Delete action summary

{ "version":"0", "id":"83898300-f576-5181-7a67-fb3e45e4fad4", "detail-type":"Inventory Resource State Change", "source":"aws.ssm", "account":"478678815555", "time":"2018-05-24T22:28:25Z", "region":"us-east-1", "resources":[ ], "detail":{ "action-status":"succeeded", "action":"delete-summary", "resource-type":"managed-instance", "resource-id":"", "action-reason":"The delete for type name Custom:MyInfo was completed. The deletion summary is: {\"totalCount\":2,\"remainingCount\":0,\"summaryItems\":[{\"version\":\"1.0\",\"count\":2,\"remainingCount\":0}]}", "type-name":"Custom:MyInfo" } }

Warning for disabled custom Inventory type

{ "version":"0", "id":"49c1855c-9c57-b5d7-8518-b64aeeef5e4a", "detail-type":"Inventory Resource State Change", "source":"aws.ssm", "account":"478678815555", "time":"2018-05-24T22:46:58Z", "region":"us-east-1", "resources":[ "arn:aws:ssm:us-east-1:478678815555:managed-instance/i-0ee2d86a2cfc371f6" ], "detail":{ "action-status":"failed", "action":"put", "resource-type":"managed-instance", "resource-id":"i-0ee2d86a2cfc371f6", "action-reason":"The inventory item with type name Custom:MyInfo was sent with a disabled schema verison 1.0. You must send a version greater than 1.0", "type-name":"Custom:MyInfo" } }

Use the following procedure to create a CloudWatch Events rule for custom Inventory delete operations. This procedure shows you how to create a rule that sends notifications for custom Inventory delete operations to an Amazon SNS topic. Before you begin, verify that you have an Amazon SNS topic, or create a new one. For more information, see Getting Started in the Amazon Simple Notification Service Developer Guide.

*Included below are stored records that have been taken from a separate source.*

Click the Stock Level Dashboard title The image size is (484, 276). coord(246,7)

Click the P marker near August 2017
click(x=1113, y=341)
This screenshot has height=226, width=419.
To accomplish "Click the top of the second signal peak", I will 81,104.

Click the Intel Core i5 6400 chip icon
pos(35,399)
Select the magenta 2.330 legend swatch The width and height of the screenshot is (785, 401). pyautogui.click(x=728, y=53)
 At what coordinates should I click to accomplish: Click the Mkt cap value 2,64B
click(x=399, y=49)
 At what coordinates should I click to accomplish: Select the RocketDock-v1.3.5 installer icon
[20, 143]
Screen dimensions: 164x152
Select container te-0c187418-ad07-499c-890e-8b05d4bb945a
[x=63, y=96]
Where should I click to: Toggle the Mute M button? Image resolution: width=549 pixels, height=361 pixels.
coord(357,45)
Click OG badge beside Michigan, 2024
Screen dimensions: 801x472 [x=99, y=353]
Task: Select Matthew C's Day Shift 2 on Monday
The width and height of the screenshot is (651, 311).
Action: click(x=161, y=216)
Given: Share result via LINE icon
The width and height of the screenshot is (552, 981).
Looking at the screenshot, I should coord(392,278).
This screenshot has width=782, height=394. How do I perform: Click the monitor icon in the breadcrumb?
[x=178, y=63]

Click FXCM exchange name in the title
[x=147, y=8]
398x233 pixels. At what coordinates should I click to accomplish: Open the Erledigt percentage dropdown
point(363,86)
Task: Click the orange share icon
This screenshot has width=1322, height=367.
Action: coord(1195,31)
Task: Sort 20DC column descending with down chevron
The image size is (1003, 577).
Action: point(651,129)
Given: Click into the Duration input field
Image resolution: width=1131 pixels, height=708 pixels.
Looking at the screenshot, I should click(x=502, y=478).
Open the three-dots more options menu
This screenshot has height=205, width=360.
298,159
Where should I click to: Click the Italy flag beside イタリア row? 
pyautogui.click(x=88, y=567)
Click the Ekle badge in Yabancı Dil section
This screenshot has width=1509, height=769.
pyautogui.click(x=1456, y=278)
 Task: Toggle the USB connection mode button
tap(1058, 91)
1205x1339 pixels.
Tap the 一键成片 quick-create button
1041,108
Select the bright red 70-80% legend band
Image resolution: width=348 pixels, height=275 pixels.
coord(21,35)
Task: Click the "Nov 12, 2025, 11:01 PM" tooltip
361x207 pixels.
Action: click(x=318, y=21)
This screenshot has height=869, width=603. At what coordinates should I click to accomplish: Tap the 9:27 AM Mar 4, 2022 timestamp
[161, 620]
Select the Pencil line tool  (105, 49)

To configure CloudWatch Events for delete Inventory operations

  1. Sign in to the AWS Management Console and open the CloudWatch console at https://console.aws.amazon.com/cloudwatch/.

  2. In the left navigation pane, choose Events, and then choose Create rule.

  3. Under Event Source, verify that Event Pattern is selected.

  4. In the Service Name field, choose EC2 Simple Systems Manager (SSM).

  5. In the Event Type field, choose Inventory.

  6. Verify that Any detail type is selected, and then choose Add targets.

  7. In the Select target type list, choose SNS topic, and then choose your topic from the list.

  8. In the Configure input list, verify that Matched event is selected.

  9. Choose Configure details.

  10. Specify a name and a description, and then choose Create rule.